Debate over stimulus bill drags on » Top Democrats and White House negotiators met again Monday afternoon to hammer out the details on another round of pandemic-related economic stimulus. But they made little progress.
Among the sticking points—unemployment insurance. Democrats want to extend the $600 weekly federal addition to state benefits into 2021. Republicans want to scale it back to encourage people back into the workforce.
But Republican Senator John Barrasso of Wyoming told Fox New that’s not the only area of disagreement.
BARRASSO: Take a look at where Nancy Pelosi is. To me she’s still living on Fantasy Island. She is proposing truly runaway government spending, not aimed at coronavirus, but spending at its worst.

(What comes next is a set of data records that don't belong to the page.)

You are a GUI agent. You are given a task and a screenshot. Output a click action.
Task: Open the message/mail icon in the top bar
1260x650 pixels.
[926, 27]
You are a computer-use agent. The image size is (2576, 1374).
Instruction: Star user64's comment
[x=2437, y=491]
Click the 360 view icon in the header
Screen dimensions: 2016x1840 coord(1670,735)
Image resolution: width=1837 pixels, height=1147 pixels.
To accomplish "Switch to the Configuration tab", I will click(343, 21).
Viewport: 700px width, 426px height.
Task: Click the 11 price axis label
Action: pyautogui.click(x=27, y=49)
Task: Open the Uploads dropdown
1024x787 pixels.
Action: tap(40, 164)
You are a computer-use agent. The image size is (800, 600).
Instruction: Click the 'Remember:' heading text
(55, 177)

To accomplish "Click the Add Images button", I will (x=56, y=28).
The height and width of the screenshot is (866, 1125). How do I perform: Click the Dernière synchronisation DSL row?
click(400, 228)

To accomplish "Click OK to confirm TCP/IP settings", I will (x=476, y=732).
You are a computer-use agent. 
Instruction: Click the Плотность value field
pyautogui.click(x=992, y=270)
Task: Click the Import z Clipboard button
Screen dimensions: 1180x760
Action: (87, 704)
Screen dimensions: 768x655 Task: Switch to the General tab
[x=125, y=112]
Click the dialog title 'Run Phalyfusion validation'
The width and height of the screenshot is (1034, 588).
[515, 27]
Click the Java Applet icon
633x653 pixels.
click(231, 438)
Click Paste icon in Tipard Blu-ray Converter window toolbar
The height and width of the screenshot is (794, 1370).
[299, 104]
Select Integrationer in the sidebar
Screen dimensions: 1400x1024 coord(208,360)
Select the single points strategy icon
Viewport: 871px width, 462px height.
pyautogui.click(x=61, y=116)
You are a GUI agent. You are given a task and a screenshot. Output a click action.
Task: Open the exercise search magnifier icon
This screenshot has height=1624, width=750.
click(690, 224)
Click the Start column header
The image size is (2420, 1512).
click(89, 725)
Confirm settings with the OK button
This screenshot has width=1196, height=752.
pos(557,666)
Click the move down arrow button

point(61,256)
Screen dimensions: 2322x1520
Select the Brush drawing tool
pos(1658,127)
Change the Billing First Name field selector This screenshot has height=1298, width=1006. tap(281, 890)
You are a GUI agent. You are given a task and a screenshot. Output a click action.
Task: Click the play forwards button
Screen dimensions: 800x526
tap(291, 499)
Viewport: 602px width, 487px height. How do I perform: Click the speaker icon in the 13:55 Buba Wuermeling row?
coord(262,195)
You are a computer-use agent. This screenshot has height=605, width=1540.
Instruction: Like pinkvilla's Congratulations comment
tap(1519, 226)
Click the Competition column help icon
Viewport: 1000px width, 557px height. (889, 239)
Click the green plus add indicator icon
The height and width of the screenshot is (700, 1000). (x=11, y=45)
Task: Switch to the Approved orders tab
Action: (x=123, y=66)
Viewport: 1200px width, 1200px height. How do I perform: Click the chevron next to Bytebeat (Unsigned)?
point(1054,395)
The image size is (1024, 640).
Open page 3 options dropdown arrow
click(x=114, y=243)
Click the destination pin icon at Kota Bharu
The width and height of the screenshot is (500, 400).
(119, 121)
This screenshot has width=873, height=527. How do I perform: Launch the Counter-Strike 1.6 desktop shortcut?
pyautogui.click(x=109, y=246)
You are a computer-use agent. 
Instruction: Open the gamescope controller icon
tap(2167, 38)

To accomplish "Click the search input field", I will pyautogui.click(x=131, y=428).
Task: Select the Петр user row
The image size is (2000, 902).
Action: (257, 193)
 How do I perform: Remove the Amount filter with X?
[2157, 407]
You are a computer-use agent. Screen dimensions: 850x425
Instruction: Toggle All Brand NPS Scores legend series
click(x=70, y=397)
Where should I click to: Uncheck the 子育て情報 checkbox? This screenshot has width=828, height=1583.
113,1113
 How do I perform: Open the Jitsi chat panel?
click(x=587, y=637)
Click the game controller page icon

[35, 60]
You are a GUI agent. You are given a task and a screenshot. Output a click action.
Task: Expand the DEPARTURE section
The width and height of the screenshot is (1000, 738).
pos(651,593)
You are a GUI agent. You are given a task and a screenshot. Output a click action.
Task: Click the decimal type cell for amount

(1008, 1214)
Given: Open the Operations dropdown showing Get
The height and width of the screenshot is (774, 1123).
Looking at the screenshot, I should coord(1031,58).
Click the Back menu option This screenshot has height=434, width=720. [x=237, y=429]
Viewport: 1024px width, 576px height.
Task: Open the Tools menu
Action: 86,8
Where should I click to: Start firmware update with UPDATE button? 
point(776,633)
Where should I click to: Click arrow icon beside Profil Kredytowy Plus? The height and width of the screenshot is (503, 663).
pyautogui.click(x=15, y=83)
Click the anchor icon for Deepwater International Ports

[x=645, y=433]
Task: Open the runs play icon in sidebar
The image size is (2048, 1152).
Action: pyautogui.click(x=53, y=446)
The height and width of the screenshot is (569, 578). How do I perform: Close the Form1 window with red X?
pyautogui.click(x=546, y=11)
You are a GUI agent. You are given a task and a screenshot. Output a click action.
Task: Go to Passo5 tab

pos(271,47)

Pelosi pushed back on CNN, comparing the country to a building on fire.
PELOSI: Today we have an emergency. A building is on fire and they’re deciding how much water they want to have in the bucket. They’re so fussy about any anecdotal information they may have about somebody not going to work because they make $600 on this, but so cavalier about big money to companies that really shouldn’t be having it.
Democrats also want to send almost $1 trillion in new aid to state and local governments, a proposal Republicans reject.
Latest coronavirus numbers » Meanwhile, governors in several states hit hard by the pandemic celebrated good news on Monday.
Florida’s Ron DeSantis said his state had recorded the lowest number of positive tests in a long time. And Broward Health CEO Gino Santorio said fewer sick patients are needing hospital care.
SANTORIO: It has been a challenging summer. But it is pleasing to report a reduction in the number of hospitalizations going on over two weeks here in South Florida and at Broward Health.
California Governor Gavin Newsom said his state has also seen positive trends.
NEWSOM: The seven-day positivity rate now down to 6.1 percent. Not where it needs to be and still too high. But again, it is good to see this number trending down, not trending up.
While Sun Belt states are seeing improvement, White House coronavirus task force coordinator Dr. Deborah Birx warned cases are increasing elsewhere. Birx is especially concerned about Missouri and Tennessee.
And in Washington, the White House announced Monday that random coronavirus testing for staff will now be mandatory. Last week, National Security Adviser Robert O’Brien became the highest-ranking U.S. official to test positive for the virus.
Nevada approves mail-in voting » Nevada is set to become the eighth state to allow all voters to cast their ballots by mail in the November 3rd election. Lawmakers approved the move Sunday, and Governor Steve Sisolak is expected to sign the bill into law.
President Trump threatened a legal challenge, claiming mail-in ballots would make it impossible for Republicans to win in Nevada.
The state mailed ballots to all voters during the June primary. Secretary of State Barbara Cegavske is the state’s top election official and the only Republican to hold state-wide office in Nevada. She said she had no reports of fraud in the primary.
But she opposed the effort to use mail-in ballots during the November election. Republicans are especially concerned with provisions in the bill that expand the number of people who can collect and turn in completed ballots.
Microsoft confirms talks to buy TikTok » Microsoft confirmed Sunday that it is in talks with the Chinese company ByteDance to buy its popular video sharing platform TikTok. That announcement came two days after President Trump said he would ban the app over security concerns.
On Monday, Treasury Secretary Steven Mnuchin repeated that threat.
MNUCHIN: We are not keeping TikTok in its current form, where the app can send back information and location on 100 million Americans.
Secretary of State Mike Pompeo has accused Chinese software companies, including TikTok, of feeding data directly to the Chinese Communist Party. The company has denied those claims.
Microsoft is exploring a deal that would give it control of TikTok’s services in the United States, Canada, Australia, and New Zealand. The company said it appreciates the president’s concerns and is committed to buying TikTok pending a complete security review.
But Senate Minority Leader Chuck Schumer said that might not be enough to gain his support.
SCHUMER: How will the data be stored and secured? Will still the Chinese have links into TikTok? So before I would be for such a merger I would have to get some answers to these questions.
Microsoft expects to finalize details of the proposed buyout by September 15th.
Trump tax records case about more than ‘hush money’ » The New York prosecutor seeking President Trump’s tax records is looking for evidence of more than just hush money payments. WORLD’s Leigh Jones has that story.
LEIGH JONES, REPORTER: The Manhattan district attorney is investigating alleged payments to women who claimed to have had affairs with the president. But in a petition filed Monday in district court, Cyrus Vance Jr. said his probe into the Trump organization goes beyond that.
He’s also seeking proof of alleged bank and insurance fraud.
Vance is asking for eight years of financial records related to the president and his businesses.
President Trump’s legal team claims that request is too broad and has asked U.S. District Court Judge Victor Marrero to block it.
The case could have major political implications as the November election nears. The president’s attorneys have until August 14th to respond to Vance’s filing.
Reporting for WORLD, I’m Leigh Jones.